Fully closed-loop glucose control in noncritical care settings – a randomised, controlled two-centre study
Bally L et al (2018) Diabetes 67(Suppl 1): Abstract 350-OR
These authors evaluated a fully closed-loop insulin delivery system, without the need for meal-time bolusing, in non-critical-care inpatients with hyperglycaemia requiring subcutaneous (SC) insulin.
Participants all chose their own hospital meals and were randomised to the closed-loop system (n=70) or conventional SC insulin as per local practice. In the intention-to-treat analysis, participants in the closed-loop group had a higher proportion of time spent in target glycaemic range (66% vs 42%), less time in hyperglycaemia (24% vs 50%), and reduced mean and standard deviation of sensor blood glucose levels.
Time in hypoglycaemia was similar between the two groups and there were no severe adverse events or severe hypoglycaemia. The authors conclude that the fully closed-loop system is safe and may improve glucose control.
Air pollution exposure during pregnancy and lactation induces obesity and glucose intolerance in the offspring
Zordão OP et al (2018) Diabetes 67(Suppl 1): Abstract 223-OR
Air pollution, and particularly fine particulate matter (FPM), is known to be associated with type 2 diabetes. This study, conducted in mice, explored the effects of FPM exposure on insulin resistance and obesity.
Three months of FPM exposure increased body weight and fat mass in adult mice, without increasing food intake. Exposure during pregnancy and lactation increased body weight and fat mass in the male offspring, despite reduced food intake. These offspring had higher serum insulin levels and glucose intolerance.
The authors suggest that these changes may have been a result of elevated inflammation, leading to hypothalamic leptin resistance and a consequent reduction in energy expenditure.
Although caution is required in interpreting these results, as the study was conducted in mice and effects were not observed female offspring, this study suggests a role for FPM in obesity as well as type 2 diabetes risk.
Addition of GLP-1 therapy to insulin in C-peptide-positive patients with type 1 diabetes
Kuhadiya ND et al (2018) Diabetes 67(Suppl 1): Abstract 110-LB
The glucagon-like peptide-1 (GLP-1) receptor agonist liraglutide, has previously been shown to improve glycaemic control when added to insulin therapy in people with type 1 diabetes and undetectable C-peptide levels. This study evaluated GLP-1 analogue therapy in people with C-peptide-positive individuals.

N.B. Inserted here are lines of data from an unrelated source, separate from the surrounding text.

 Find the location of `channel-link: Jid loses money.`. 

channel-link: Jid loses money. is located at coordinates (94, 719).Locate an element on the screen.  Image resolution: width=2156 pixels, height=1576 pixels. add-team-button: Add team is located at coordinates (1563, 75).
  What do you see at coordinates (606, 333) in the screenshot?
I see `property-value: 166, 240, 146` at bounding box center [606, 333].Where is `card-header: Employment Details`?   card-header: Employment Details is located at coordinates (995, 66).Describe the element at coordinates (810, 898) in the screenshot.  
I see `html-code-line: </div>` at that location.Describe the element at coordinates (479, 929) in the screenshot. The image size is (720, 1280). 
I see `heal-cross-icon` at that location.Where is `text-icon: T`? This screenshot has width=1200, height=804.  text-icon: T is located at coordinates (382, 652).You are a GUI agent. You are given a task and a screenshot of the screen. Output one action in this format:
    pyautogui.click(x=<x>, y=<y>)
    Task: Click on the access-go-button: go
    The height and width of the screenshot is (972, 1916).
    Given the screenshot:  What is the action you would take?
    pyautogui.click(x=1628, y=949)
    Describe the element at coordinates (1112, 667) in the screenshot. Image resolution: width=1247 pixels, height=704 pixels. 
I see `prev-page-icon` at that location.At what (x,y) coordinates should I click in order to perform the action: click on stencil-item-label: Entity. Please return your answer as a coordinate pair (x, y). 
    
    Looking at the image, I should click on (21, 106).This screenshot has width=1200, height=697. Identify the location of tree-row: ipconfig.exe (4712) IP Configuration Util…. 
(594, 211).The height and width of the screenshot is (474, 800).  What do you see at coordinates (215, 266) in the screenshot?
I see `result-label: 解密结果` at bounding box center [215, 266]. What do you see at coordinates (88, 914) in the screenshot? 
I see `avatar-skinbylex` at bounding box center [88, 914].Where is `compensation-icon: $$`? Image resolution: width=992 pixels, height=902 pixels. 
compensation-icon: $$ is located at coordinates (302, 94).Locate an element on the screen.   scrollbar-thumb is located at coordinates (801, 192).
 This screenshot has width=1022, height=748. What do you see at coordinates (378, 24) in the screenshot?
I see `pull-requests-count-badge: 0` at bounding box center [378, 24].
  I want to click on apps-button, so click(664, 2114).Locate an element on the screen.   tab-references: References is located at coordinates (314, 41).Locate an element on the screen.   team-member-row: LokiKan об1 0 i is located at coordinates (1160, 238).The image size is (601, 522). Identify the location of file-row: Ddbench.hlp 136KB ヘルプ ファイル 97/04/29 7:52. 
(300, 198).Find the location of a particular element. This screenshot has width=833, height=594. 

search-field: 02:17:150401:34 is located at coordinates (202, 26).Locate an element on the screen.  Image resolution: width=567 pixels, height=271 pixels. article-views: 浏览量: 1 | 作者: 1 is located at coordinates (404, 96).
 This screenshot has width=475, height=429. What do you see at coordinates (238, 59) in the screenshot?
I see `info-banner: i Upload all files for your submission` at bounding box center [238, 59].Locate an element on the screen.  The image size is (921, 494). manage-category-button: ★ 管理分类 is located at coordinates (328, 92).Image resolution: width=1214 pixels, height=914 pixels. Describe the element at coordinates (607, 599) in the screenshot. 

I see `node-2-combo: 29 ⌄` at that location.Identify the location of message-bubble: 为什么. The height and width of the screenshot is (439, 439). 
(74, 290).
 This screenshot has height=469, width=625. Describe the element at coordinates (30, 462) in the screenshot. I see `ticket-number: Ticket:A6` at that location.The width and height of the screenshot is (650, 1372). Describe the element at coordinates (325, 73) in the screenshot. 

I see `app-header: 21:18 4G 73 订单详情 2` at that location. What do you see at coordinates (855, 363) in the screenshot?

Eleven people with detectable C-peptide and positive GAD-65 antibodies (all Caucasian, mean diabetes duration 6 years) received GLP-1 therapy (liraglutide or dulaglutide) in addition to insulin for 12 weeks. During this time, C-peptide concentrations increased significantly from 0.14 to 0.47 nmol/L, HbA1c fell from 93 to 58 mmol/mol (10.6% to 7.5%) and total daily insulin dose fell from 34.5 to 12.3 units.
The authors conclude that the addition of GLP-1 therapy to insulin in C-peptide-positive people with type 1 diabetes results in a 3.5-fold increase in C-peptide concentrations, with improved glycaemic control and a >60% reduction in daily insulin requirements.